> _問題 1_: 記録のうち、「The width and height of the screenshot is (690, 348).」を含む行から始まり「click(73, 166)」を含む行で終わる部分だけを、依頼文も含めて書き直してください。答えの座標の数値はすべて31ずつずらし、依頼文中の数値はそのままにして、画像は省いてください。

> _提示文_:
+ + + + +
その業者、本当に信用できますか?遺品・不要品買い取りトラブルにご用心

中国新聞の電子版に以下のような記事を見かけました。記事を引用します。

広島市に住む50代男性が、急逝した義母の家を整理するため不要品の訪問買い取り業者を呼んだところ、業者が「貴金属はないか」としつこく尋ね、遺品の指輪を契約書なしに勝手に持ち出すというトラブルに遭遇した。後に返却されたが、当初のたんす処分費も相場の1.5倍と判明。男性は「たんすではなく貴金属狙いだった」と怒りをあらわにしている。

こうした訪問買い取りサービスは、終活や遺品整理の需要を背景に新型コロナ以降拡大しているが、トラブルも増加傾向にある。遺品整理士認定協会によれば、一部には悪質な業者もおり、「押し買い」的な手法が形を変えて続いているという。
+ + + + +
> _データ欄_:
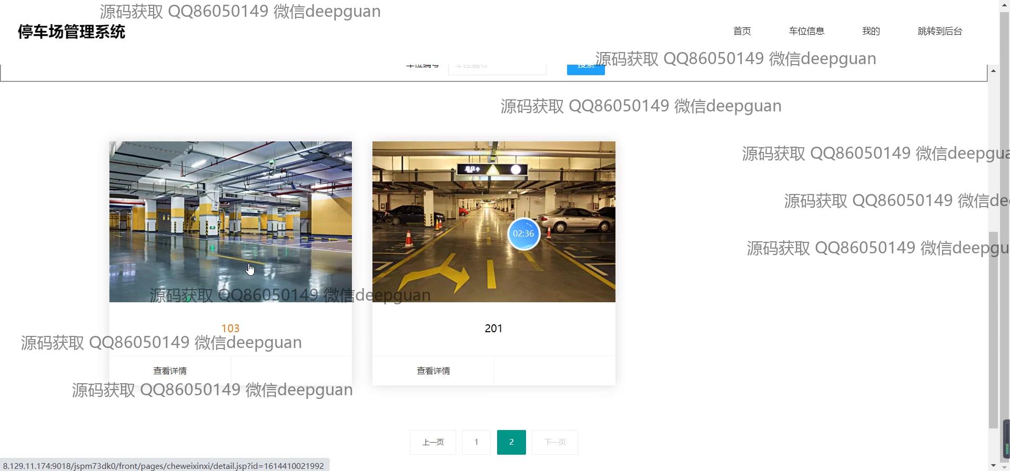Screen dimensions: 1010x471
Task: Click the disabled 下一页 next page button
Action: click(555, 442)
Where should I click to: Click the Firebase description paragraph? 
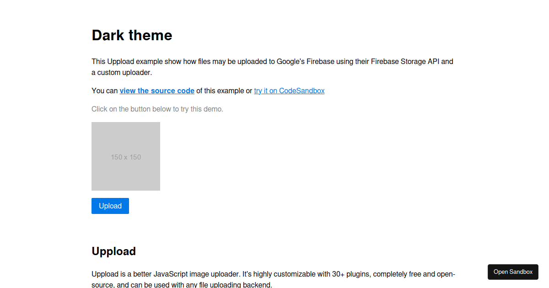coord(272,66)
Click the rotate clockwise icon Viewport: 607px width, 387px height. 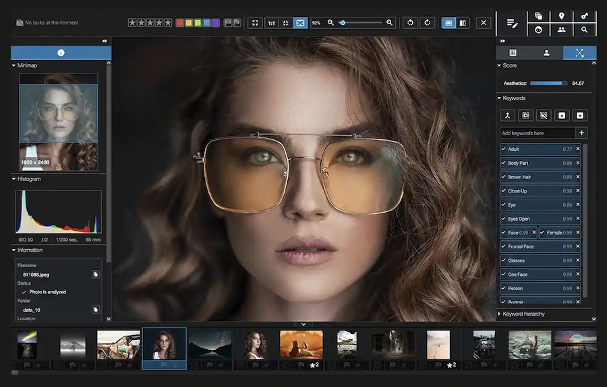click(x=427, y=23)
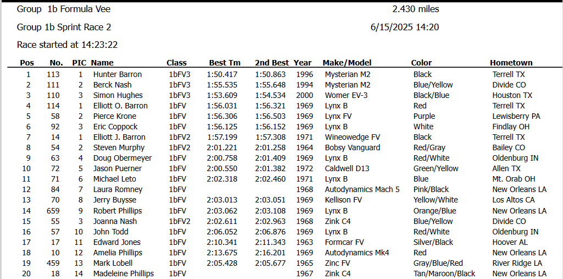
Task: Select Madeleine Phillips in last row
Action: 124,273
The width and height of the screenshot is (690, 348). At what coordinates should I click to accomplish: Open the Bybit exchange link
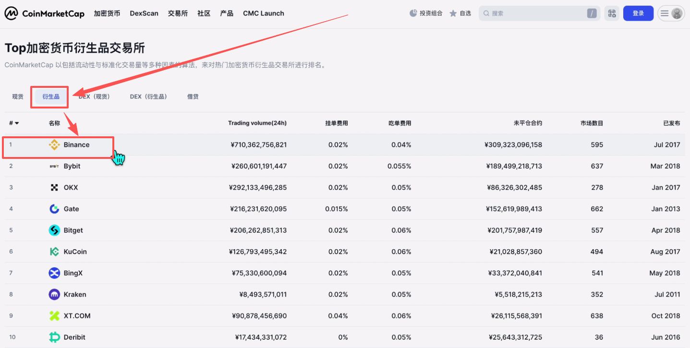click(73, 166)
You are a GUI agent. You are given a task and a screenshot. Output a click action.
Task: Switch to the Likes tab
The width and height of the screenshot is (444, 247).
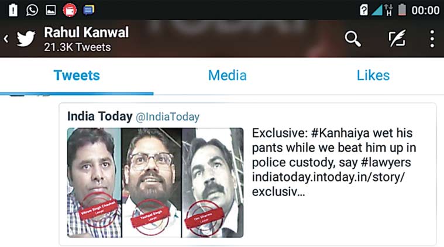tap(373, 76)
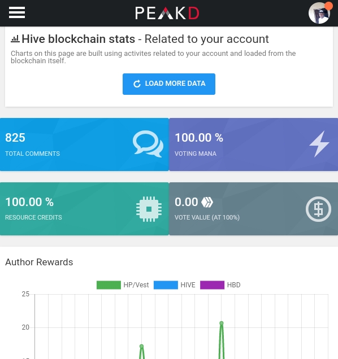Open the user profile avatar
The height and width of the screenshot is (359, 338).
[x=319, y=13]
+ + + + +
> _問題 2_: 遺品買い取りトラブルの提示文を、一字も変えずに全文返してください。

> _回答 1_:
The width and height of the screenshot is (690, 348). At what coordinates should I click to accomplish: Open the Bybit exchange link
click(104, 197)

> _回答 2_:
その業者、本当に信用できますか?遺品・不要品買い取りトラブルにご用心

中国新聞の電子版に以下のような記事を見かけました。記事を引用します。

広島市に住む50代男性が、急逝した義母の家を整理するため不要品の訪問買い取り業者を呼んだところ、業者が「貴金属はないか」としつこく尋ね、遺品の指輪を契約書なしに勝手に持ち出すというトラブルに遭遇した。後に返却されたが、当初のたんす処分費も相場の1.5倍と判明。男性は「たんすではなく貴金属狙いだった」と怒りをあらわにしている。

こうした訪問買い取りサービスは、終活や遺品整理の需要を背景に新型コロナ以降拡大しているが、トラブルも増加傾向にある。遺品整理士認定協会によれば、一部には悪質な業者もおり、「押し買い」的な手法が形を変えて続いているという。